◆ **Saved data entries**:
════════════════════

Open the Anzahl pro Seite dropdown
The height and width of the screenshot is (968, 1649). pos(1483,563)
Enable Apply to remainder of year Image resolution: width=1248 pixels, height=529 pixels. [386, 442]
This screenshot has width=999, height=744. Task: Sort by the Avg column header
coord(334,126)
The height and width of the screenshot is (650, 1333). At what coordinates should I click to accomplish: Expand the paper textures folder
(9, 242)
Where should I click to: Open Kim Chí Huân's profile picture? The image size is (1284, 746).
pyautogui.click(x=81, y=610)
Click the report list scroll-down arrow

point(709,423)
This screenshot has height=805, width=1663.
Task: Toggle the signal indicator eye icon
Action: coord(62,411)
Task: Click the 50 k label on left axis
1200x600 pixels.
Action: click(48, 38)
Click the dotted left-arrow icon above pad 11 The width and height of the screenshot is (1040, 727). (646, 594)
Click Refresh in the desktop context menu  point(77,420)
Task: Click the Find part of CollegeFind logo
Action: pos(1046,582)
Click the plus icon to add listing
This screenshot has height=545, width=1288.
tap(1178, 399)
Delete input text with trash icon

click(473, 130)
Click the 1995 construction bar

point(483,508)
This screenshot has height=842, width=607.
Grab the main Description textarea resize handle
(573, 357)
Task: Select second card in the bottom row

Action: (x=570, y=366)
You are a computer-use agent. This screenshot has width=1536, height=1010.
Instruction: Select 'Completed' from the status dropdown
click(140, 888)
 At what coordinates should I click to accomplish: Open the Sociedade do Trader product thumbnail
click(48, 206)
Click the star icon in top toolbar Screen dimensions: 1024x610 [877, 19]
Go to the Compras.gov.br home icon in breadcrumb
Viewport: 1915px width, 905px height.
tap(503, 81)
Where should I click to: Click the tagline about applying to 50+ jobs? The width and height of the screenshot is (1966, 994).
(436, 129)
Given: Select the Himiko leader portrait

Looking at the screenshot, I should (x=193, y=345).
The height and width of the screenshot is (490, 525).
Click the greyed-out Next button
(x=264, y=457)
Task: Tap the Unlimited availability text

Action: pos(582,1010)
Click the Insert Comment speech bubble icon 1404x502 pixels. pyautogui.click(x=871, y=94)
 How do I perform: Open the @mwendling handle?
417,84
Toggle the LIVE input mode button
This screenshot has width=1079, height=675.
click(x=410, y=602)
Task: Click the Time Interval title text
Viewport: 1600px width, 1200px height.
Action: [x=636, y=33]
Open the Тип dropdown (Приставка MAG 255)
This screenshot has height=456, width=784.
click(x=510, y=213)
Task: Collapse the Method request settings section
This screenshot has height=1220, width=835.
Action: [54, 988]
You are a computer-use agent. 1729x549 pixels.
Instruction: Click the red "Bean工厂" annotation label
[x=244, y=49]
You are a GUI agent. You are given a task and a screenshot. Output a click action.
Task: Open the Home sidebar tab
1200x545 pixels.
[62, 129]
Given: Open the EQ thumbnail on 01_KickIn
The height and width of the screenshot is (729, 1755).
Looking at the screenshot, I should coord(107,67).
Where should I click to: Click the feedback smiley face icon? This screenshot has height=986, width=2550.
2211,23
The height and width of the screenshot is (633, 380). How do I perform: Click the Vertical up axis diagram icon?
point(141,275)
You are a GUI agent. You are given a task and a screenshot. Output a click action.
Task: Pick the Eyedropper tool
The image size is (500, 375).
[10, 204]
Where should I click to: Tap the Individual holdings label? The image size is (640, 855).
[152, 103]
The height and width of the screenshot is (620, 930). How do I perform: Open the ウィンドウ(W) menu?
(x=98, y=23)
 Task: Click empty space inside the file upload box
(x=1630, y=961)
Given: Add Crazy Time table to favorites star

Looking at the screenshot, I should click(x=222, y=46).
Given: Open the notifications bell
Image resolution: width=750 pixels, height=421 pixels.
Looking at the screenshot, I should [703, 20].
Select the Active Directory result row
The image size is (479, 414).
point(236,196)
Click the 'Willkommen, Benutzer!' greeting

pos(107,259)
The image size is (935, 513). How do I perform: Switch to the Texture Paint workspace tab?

════════════════════

◆ **EXERCISE PROMPT**: Give every entry back exactly as it was written above.

◆ **OUTPUT**:
Open the Anzahl pro Seite dropdown
The height and width of the screenshot is (968, 1649). pos(1483,563)
Enable Apply to remainder of year Image resolution: width=1248 pixels, height=529 pixels. [386, 442]
This screenshot has width=999, height=744. Task: Sort by the Avg column header
coord(334,126)
The height and width of the screenshot is (650, 1333). At what coordinates should I click to accomplish: Expand the paper textures folder
(9, 242)
Where should I click to: Open Kim Chí Huân's profile picture? The image size is (1284, 746).
pyautogui.click(x=81, y=610)
Click the report list scroll-down arrow

point(709,423)
This screenshot has height=805, width=1663.
Task: Toggle the signal indicator eye icon
Action: coord(62,411)
Task: Click the 50 k label on left axis
1200x600 pixels.
Action: click(48, 38)
Click the dotted left-arrow icon above pad 11 The width and height of the screenshot is (1040, 727). (646, 594)
Click Refresh in the desktop context menu  point(77,420)
Task: Click the Find part of CollegeFind logo
Action: pos(1046,582)
Click the plus icon to add listing
This screenshot has height=545, width=1288.
tap(1178, 399)
Delete input text with trash icon

click(473, 130)
Click the 1995 construction bar

point(483,508)
This screenshot has height=842, width=607.
Grab the main Description textarea resize handle
(573, 357)
Task: Select second card in the bottom row

Action: (x=570, y=366)
You are a computer-use agent. This screenshot has width=1536, height=1010.
Instruction: Select 'Completed' from the status dropdown
click(140, 888)
 At what coordinates should I click to accomplish: Open the Sociedade do Trader product thumbnail
click(48, 206)
Click the star icon in top toolbar Screen dimensions: 1024x610 [877, 19]
Go to the Compras.gov.br home icon in breadcrumb
Viewport: 1915px width, 905px height.
tap(503, 81)
Where should I click to: Click the tagline about applying to 50+ jobs? The width and height of the screenshot is (1966, 994).
(436, 129)
Given: Select the Himiko leader portrait

Looking at the screenshot, I should (x=193, y=345).
The height and width of the screenshot is (490, 525).
Click the greyed-out Next button
(x=264, y=457)
Task: Tap the Unlimited availability text

Action: pos(582,1010)
Click the Insert Comment speech bubble icon 1404x502 pixels. pyautogui.click(x=871, y=94)
 How do I perform: Open the @mwendling handle?
417,84
Toggle the LIVE input mode button
This screenshot has width=1079, height=675.
click(x=410, y=602)
Task: Click the Time Interval title text
Viewport: 1600px width, 1200px height.
Action: [x=636, y=33]
Open the Тип dropdown (Приставка MAG 255)
This screenshot has height=456, width=784.
click(x=510, y=213)
Task: Collapse the Method request settings section
This screenshot has height=1220, width=835.
Action: [54, 988]
You are a computer-use agent. 1729x549 pixels.
Instruction: Click the red "Bean工厂" annotation label
[x=244, y=49]
You are a GUI agent. You are given a task and a screenshot. Output a click action.
Task: Open the Home sidebar tab
1200x545 pixels.
[62, 129]
Given: Open the EQ thumbnail on 01_KickIn
The height and width of the screenshot is (729, 1755).
Looking at the screenshot, I should coord(107,67).
Where should I click to: Click the feedback smiley face icon? This screenshot has height=986, width=2550.
2211,23
The height and width of the screenshot is (633, 380). How do I perform: Click the Vertical up axis diagram icon?
point(141,275)
You are a GUI agent. You are given a task and a screenshot. Output a click action.
Task: Pick the Eyedropper tool
The image size is (500, 375).
[10, 204]
Where should I click to: Tap the Individual holdings label? The image size is (640, 855).
[152, 103]
The height and width of the screenshot is (620, 930). How do I perform: Open the ウィンドウ(W) menu?
(x=98, y=23)
 Task: Click empty space inside the file upload box
(x=1630, y=961)
Given: Add Crazy Time table to favorites star

Looking at the screenshot, I should click(x=222, y=46).
Given: Open the notifications bell
Image resolution: width=750 pixels, height=421 pixels.
Looking at the screenshot, I should [703, 20].
Select the Active Directory result row
The image size is (479, 414).
point(236,196)
Click the 'Willkommen, Benutzer!' greeting

pos(107,259)
The image size is (935, 513). How do I perform: Switch to the Texture Paint workspace tab?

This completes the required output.